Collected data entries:
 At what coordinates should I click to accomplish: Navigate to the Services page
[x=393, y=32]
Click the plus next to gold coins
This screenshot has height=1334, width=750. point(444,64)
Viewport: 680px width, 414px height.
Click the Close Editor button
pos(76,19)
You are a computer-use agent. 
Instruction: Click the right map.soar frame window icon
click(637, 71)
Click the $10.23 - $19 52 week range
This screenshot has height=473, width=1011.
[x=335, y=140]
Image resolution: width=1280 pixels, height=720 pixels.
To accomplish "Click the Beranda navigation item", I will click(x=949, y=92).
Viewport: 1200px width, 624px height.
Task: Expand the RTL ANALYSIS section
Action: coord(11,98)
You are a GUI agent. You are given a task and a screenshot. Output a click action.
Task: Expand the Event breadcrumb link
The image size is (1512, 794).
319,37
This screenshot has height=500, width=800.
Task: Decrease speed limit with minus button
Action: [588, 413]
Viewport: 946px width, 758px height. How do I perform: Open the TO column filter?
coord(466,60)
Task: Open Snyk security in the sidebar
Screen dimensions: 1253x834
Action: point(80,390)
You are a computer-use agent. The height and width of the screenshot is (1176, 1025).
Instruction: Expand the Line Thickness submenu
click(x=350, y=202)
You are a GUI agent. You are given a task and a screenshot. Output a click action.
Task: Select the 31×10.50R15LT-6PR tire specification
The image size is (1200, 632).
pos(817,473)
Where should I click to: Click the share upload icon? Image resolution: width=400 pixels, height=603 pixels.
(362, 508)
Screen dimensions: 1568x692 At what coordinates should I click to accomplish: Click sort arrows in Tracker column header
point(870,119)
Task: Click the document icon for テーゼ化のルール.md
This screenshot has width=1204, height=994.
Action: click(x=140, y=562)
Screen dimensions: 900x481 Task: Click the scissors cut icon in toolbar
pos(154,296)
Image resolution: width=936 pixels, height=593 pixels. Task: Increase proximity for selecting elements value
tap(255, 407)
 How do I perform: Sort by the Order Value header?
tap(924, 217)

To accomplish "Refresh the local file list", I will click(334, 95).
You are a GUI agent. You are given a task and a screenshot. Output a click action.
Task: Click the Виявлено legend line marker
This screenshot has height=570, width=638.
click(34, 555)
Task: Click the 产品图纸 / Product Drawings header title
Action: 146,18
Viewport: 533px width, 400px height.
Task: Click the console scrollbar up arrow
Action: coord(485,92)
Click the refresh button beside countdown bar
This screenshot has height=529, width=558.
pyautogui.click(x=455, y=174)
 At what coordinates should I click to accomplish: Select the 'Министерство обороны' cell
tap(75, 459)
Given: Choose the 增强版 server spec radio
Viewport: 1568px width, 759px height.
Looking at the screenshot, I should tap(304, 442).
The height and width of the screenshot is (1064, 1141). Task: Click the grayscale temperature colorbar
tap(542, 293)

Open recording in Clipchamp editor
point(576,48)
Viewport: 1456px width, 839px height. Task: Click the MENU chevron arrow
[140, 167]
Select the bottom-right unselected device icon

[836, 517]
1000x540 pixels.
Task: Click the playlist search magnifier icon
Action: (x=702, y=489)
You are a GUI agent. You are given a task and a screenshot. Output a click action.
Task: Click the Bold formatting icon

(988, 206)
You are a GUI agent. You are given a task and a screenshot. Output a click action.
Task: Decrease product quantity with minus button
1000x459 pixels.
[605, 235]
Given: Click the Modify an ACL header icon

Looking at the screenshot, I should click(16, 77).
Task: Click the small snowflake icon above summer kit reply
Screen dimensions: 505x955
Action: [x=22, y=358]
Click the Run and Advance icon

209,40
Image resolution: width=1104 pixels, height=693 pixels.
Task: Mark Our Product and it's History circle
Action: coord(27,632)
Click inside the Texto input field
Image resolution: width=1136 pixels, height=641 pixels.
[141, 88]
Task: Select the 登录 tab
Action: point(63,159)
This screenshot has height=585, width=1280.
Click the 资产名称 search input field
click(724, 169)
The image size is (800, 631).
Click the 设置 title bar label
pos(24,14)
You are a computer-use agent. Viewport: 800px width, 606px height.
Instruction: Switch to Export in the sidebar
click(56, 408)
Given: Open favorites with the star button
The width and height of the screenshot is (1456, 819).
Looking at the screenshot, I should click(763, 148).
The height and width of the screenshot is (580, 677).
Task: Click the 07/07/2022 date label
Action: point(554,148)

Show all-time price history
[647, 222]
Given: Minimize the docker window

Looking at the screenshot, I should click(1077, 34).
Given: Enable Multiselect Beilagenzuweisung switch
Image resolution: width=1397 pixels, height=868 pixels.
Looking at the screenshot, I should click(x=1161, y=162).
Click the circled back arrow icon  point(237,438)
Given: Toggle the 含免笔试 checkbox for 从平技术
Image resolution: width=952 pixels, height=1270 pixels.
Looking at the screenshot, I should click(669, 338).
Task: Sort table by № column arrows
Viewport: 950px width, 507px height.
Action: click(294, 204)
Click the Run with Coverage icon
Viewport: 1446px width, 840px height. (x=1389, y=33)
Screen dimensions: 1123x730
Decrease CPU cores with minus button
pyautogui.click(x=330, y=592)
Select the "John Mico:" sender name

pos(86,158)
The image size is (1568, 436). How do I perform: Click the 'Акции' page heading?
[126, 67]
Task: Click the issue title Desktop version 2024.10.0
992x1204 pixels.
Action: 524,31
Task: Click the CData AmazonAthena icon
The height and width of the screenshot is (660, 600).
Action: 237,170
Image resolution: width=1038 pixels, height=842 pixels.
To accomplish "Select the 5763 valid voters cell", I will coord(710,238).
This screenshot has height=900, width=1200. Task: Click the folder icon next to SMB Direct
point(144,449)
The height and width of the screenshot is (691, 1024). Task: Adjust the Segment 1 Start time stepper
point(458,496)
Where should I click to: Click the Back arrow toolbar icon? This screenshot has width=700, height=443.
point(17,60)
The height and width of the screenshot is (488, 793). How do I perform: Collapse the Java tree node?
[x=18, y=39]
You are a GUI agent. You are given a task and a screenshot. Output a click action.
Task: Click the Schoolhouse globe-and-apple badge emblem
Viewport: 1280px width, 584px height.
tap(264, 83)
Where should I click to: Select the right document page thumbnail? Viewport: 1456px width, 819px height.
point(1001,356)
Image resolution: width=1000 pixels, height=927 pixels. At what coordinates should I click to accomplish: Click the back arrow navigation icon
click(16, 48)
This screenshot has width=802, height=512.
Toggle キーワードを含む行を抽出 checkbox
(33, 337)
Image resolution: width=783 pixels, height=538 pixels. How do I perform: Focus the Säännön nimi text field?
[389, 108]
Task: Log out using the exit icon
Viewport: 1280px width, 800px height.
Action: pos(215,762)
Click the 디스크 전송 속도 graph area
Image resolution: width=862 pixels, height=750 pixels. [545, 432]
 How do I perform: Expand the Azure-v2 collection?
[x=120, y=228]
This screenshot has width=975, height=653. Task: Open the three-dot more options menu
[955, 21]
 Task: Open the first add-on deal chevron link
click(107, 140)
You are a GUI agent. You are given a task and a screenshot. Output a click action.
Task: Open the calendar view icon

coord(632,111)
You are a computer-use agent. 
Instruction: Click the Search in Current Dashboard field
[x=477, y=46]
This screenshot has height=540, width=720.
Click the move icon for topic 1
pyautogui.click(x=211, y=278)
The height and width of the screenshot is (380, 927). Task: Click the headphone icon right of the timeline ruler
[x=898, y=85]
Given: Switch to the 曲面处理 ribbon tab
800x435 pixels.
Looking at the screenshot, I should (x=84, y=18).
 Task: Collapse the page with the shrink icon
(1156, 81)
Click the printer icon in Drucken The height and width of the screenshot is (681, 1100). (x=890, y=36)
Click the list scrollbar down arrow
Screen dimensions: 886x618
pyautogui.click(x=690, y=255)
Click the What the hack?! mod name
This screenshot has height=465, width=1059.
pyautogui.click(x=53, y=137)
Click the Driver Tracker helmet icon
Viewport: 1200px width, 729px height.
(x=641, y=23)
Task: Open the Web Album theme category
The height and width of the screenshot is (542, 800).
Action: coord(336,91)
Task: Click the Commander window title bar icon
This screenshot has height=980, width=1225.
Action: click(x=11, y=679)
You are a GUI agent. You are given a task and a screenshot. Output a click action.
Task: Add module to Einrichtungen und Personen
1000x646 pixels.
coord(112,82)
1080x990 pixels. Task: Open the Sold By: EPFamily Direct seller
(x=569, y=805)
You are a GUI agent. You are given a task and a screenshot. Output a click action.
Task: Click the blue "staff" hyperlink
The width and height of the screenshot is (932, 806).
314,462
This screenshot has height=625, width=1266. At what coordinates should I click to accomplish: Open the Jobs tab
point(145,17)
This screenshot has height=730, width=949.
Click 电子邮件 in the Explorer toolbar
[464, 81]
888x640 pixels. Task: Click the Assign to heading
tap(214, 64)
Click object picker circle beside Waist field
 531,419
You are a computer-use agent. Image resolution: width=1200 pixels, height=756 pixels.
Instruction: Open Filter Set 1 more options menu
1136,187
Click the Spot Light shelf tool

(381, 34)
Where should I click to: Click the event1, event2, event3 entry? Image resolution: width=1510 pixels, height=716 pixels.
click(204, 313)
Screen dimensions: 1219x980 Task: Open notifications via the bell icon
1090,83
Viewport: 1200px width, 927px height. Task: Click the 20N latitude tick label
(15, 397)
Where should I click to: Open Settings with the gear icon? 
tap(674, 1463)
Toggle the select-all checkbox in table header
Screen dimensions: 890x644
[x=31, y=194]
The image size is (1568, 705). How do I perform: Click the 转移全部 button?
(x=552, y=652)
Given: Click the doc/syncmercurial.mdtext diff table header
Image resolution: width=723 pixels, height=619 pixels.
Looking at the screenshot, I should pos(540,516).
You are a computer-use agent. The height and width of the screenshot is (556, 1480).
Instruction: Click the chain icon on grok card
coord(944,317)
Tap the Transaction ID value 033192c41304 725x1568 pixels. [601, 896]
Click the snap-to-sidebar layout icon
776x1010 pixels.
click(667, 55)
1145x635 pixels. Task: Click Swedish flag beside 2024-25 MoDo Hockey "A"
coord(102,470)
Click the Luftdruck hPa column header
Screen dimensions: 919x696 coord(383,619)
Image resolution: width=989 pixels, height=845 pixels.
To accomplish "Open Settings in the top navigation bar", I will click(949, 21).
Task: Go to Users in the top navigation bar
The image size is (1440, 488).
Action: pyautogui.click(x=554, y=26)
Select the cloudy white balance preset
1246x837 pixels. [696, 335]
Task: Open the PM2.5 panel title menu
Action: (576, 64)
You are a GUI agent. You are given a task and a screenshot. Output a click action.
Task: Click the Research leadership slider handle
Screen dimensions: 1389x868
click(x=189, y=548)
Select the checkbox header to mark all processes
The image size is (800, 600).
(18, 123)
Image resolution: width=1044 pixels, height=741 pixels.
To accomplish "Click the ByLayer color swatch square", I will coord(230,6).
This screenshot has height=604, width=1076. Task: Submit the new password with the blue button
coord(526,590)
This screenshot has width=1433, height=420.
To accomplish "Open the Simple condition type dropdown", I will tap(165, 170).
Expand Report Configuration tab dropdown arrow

◆ Problem to work on ◆
Report the number of lines in the records that hold "dropdown" and write no other words.

◆ Response to this task ◆
2